The US Food and Drug Administration (FDA) has approved a rapid test that could diagnose whether an individual has the novel coronavirus disease COVID-19 within 45 minutes.
The test – developed by California, US-based Cepheid – could take only 45 minutes to determine if someone has COVID-19, offering a quick diagnostic tool at a time when hospitals are being overwhelmed with possible cases.
Cepheid revealed in a statement issued on Saturday that the tests will begin shipping this week, with plans to make the point-of-care diagnostics available by 30 March.
“Our dedicated team at the FDA has been working nonstop to expedite the review and authorization of novel diagnostics during the COVID-19 public health emergency,” said Stephen Hahn, commissioner of the FDA.
“Point-of-care testing means that results are delivered to patients in the patient care settings, like hospitals, urgent care centres and emergency rooms, instead of samples being sent to a laboratory,” he added.

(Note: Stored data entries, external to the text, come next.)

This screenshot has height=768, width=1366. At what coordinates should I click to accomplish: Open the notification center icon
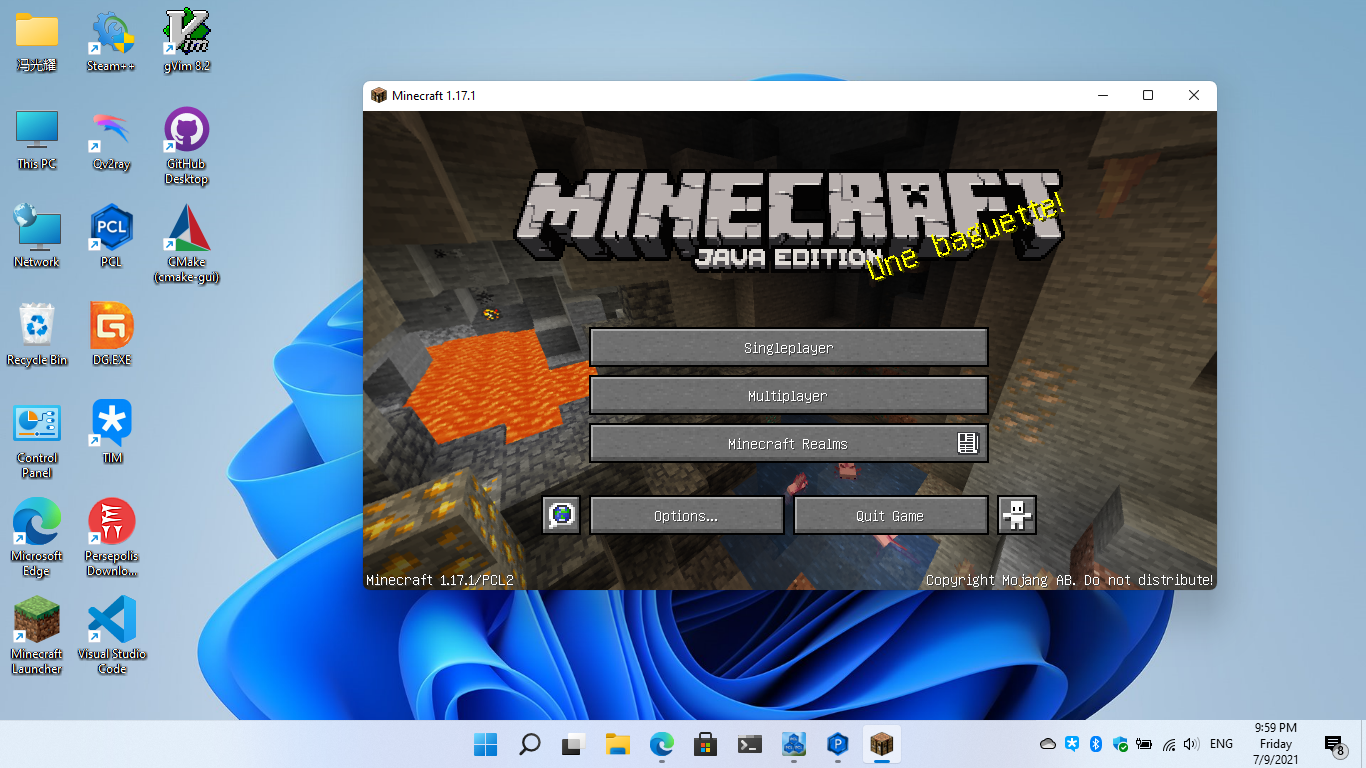click(1333, 744)
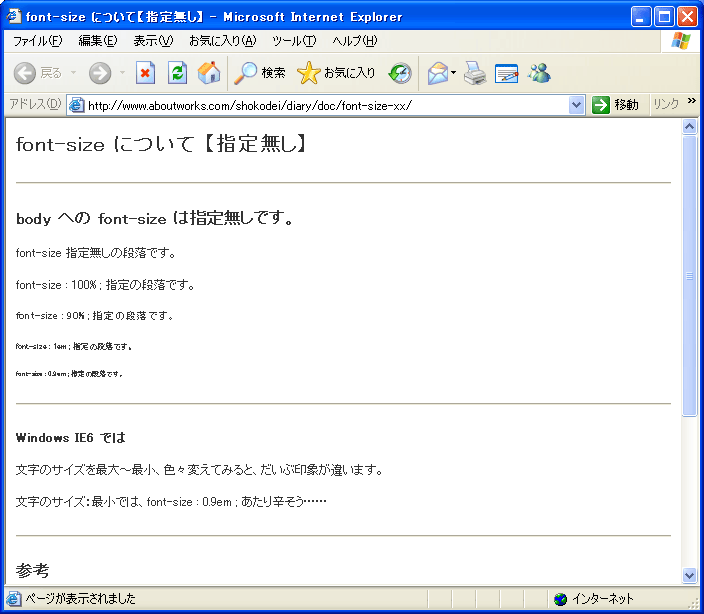The width and height of the screenshot is (704, 614).
Task: Launch Messenger from the toolbar icon
Action: click(539, 73)
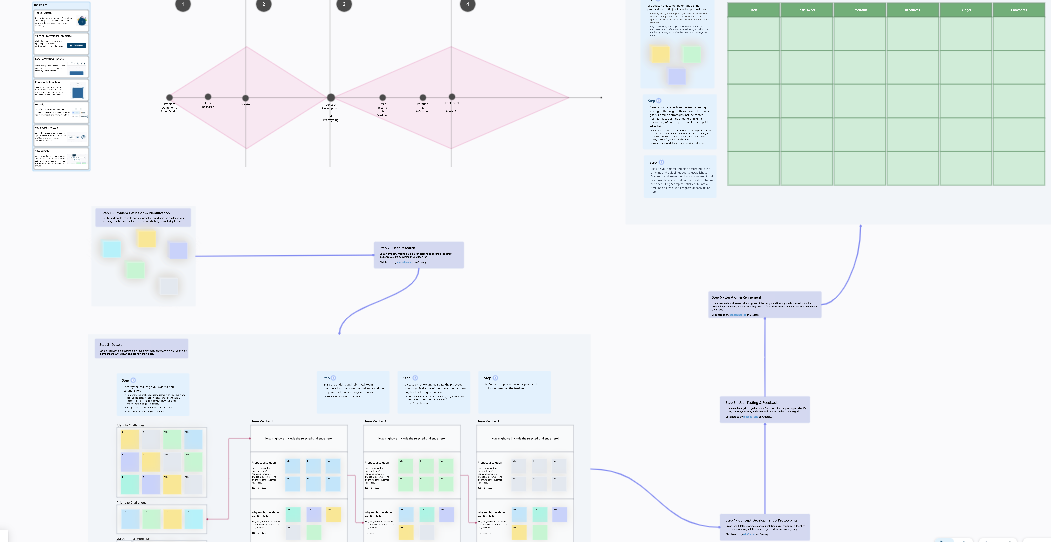Click the first header cell of the green table

pos(753,10)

The approval of Cepheid’s test comes as criticism grows over how the US is handling its coronavirus testing strategy.
That includes criticism levied at the Centres for Disease Control and Prevention’s (CDC) allegedly confusing and restrictive testing criteria.
The CDC has identified those who are at the highest priority for testing, including: hospitalised patients who show symptoms; those with high-risk conditions who are symptomatic; and healthcare professionals who within 14 days of symptom onset had close contact with a laboratory-confirmed COVID-19 case.
However, many in the US have been unable to access testing, despite concerns of being exposed to the virus, because they did not meet the criteria laid out by the CDC.
The World Health Organization (WHO) has been urging countries around the world to adopt a comprehensive testing strategy, with its director-general Tedros Adhanom Ghebreyesus calling for countries to “test every suspected case”.
“The most effective way to prevent infections and save lives is breaking the chains of transmission. And to do that, you must test and isolate,” he added.
The FDA has already approved another COVID-19 test from Roche, although this diagnostic only facilitates laboratory testing, with samples requiring testing using the pharma company's cobas 6800/8800 systems.